Abstract： In order to optimize the conditions for solidifying lactic acid bacteria into pellets， this study used sodium alginate as a carrier to investigate the effects of sodium alginate concentration， CaCl2 concentration， the amount of bacteria solution and dropping speed on the solidification of lactic acid bacteria into pellets by single factor test and orthogonal test.
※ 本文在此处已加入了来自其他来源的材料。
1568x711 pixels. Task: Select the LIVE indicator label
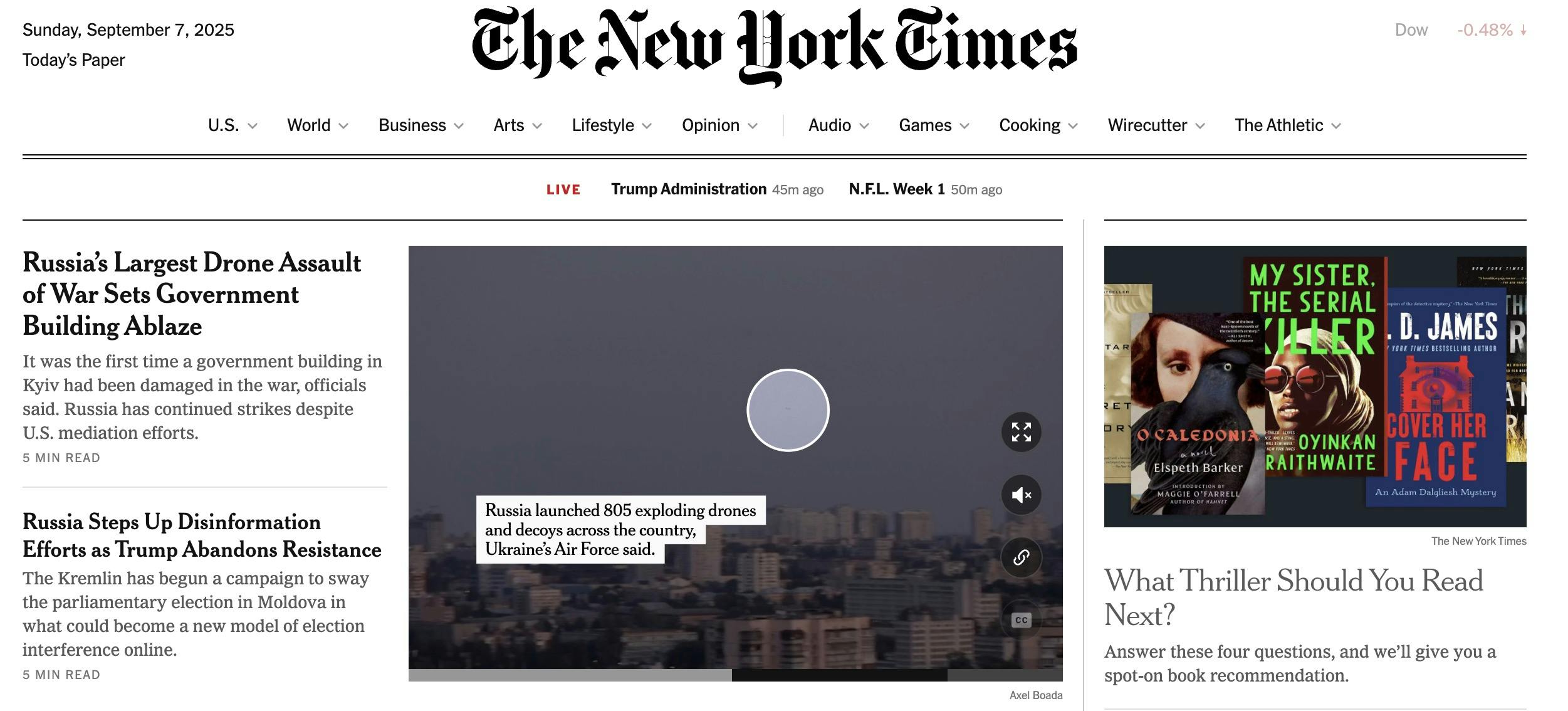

Furthermore， the solidified lactic acid bacteria pellets were dissolved in citric acid-sodium citrate buffer solution to detect the effects of treatment time and pH value on the activity release of lactic acid bacteria. The results showed the pellet-forming performance of lactic acid bacteria was the best when the concentration of sodium alginate was 2.0%， the concentration of CaCl2 was 2.5%， and the addition of bacterial solution was 20 mL （the ratio of bacterial solution to aseptic water was 1∶1）. Citric acid-sodium citrate buffer （ pH 6.0 ～ 6.5） can completely dissolve lactic acid bacteria pellets within 30min. The activities of Lactobacillus delbrueckii， Streptococcus thermophilus and Enterococcus faecium were detected before and after solidification. It was found that the activities of Lactobacillus delbrueckii and Streptococcus thermophilus had no significant difference before and after solidification， but the activity of Enterococcus faecium varied obviously before and after solidification.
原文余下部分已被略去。